ABOUT THIS TASK:
Restate all the data word for word and omit the pictures.

RECORDS SUPPLIED:

------------------------------

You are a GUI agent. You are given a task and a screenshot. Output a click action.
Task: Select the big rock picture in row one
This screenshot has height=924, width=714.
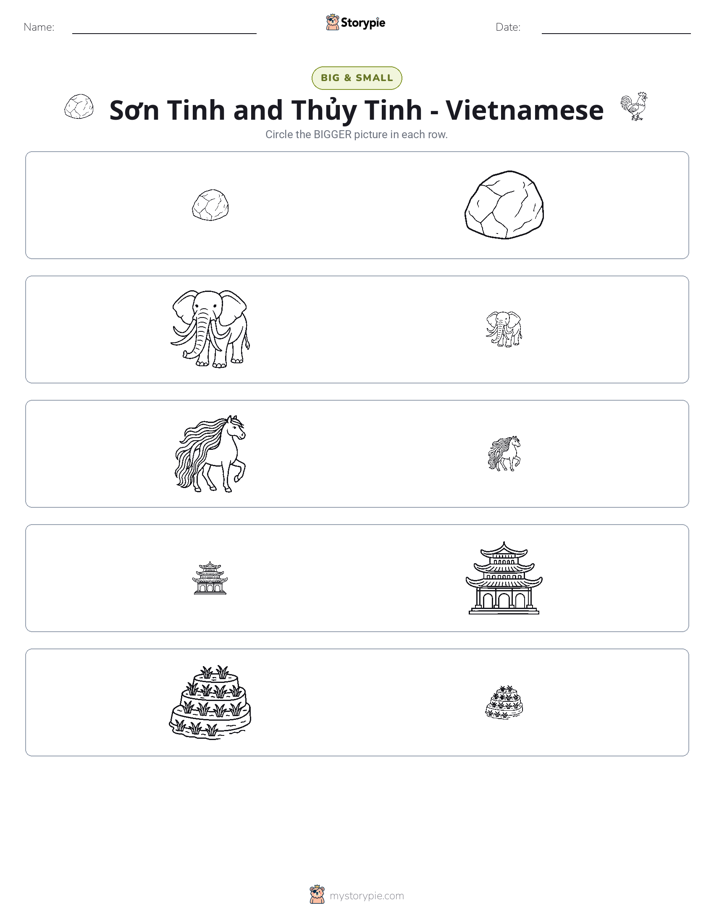(x=504, y=205)
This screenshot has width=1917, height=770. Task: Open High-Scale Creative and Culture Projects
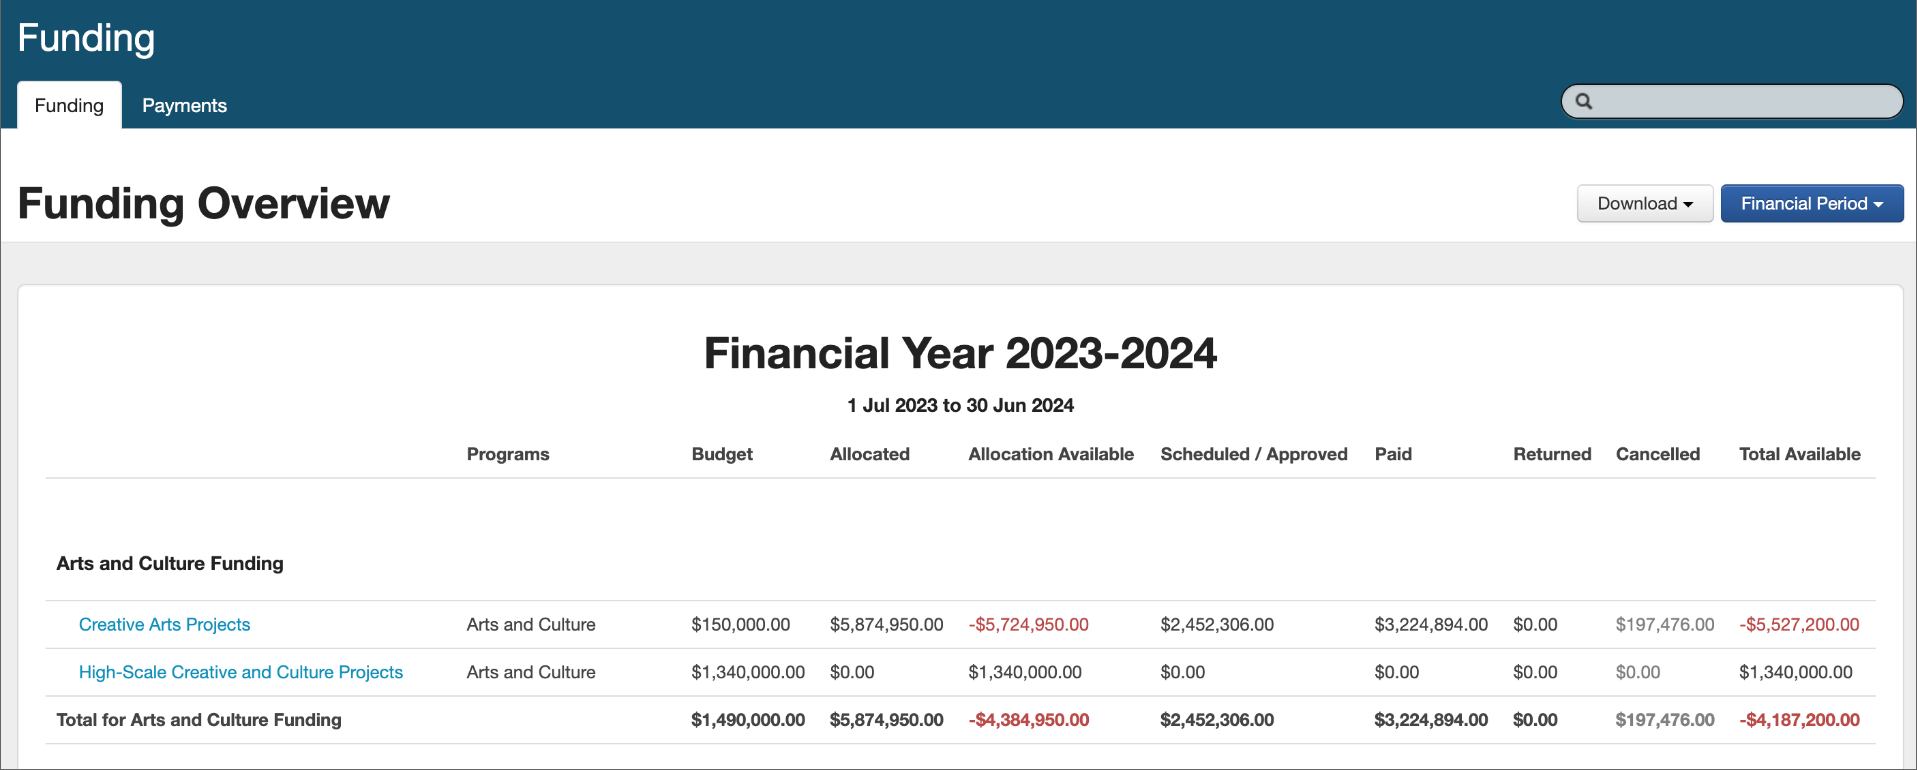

------------------------------

COMPLETED TASK:
You are a GUI agent. You are given a task and a screenshot. Output a click action.
Task: Select the big rock picture in row one
This screenshot has height=924, width=714.
(x=504, y=205)
This screenshot has width=1917, height=770. Task: Open High-Scale Creative and Culture Projects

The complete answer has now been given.